Generating a Spark StructType from a Scala Case Class
Problem
You are using Scala and Spark, and you want to generate a spark StructType
schema from a Scala Class.
Solution
You can take advantage of the Scala Reflection system that will transform a case class to a spark struct for you. Here you can find a code example:
import org.apache.spark.sql.catalyst.ScalaReflection
import org.apache.spark.sql.types.{DataTypes, StringType, StructType}
// Define the Case Class
case class MyScalaClass(stringValue: String, intValue: Int, booleanValue: Boolean)
// Use the Reflection System
val sparkSchema = ScalaReflection.schemaFor[MyScalaClass].dataType.asInstanceOf[StructType]
// Check the output
sparkSchema.printTreeString()
>--- Output
root
|-- stringValue: string (nullable = true)
|-- intValue: integer (nullable = false)
|-- booleanValue: boolean (nullable = false)
This approach also works with complex types and compound classes.

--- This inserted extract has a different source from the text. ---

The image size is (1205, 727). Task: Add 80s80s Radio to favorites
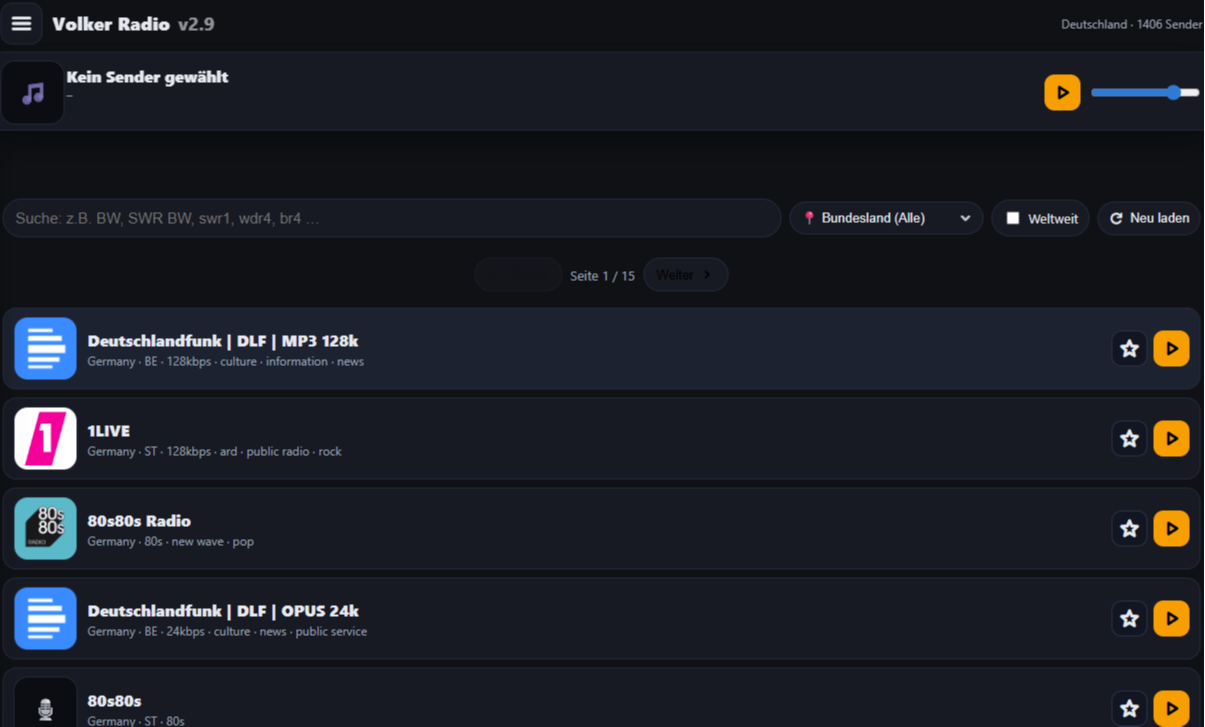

import org.apache.spark.sql.catalyst.ScalaReflection
import org.apache.spark.sql.types.{DataTypes, StringType, StructType}
// Define the Case Classes
case class MyScalaClass(stringValue: String, intValue: Int, booleanValue: Boolean)
case class MyComplexClass(stringValue: String, myComplexType: MyScalaClass)
// Use the Reflection System
val complexSparkSchema = ScalaReflection.schemaFor[MyComplexClass].dataType.asInstanceOf[StructType]
// Check the output
complexSparkSchema.printTreeString()
>--- Output
root
|-- stringValue: string (nullable = true)
|-- myComplexType: struct (nullable = true)
| |-- stringValue: string (nullable = true)
| |-- intValue: integer (nullable = false)
| |-- booleanValue: boolean (nullable = false)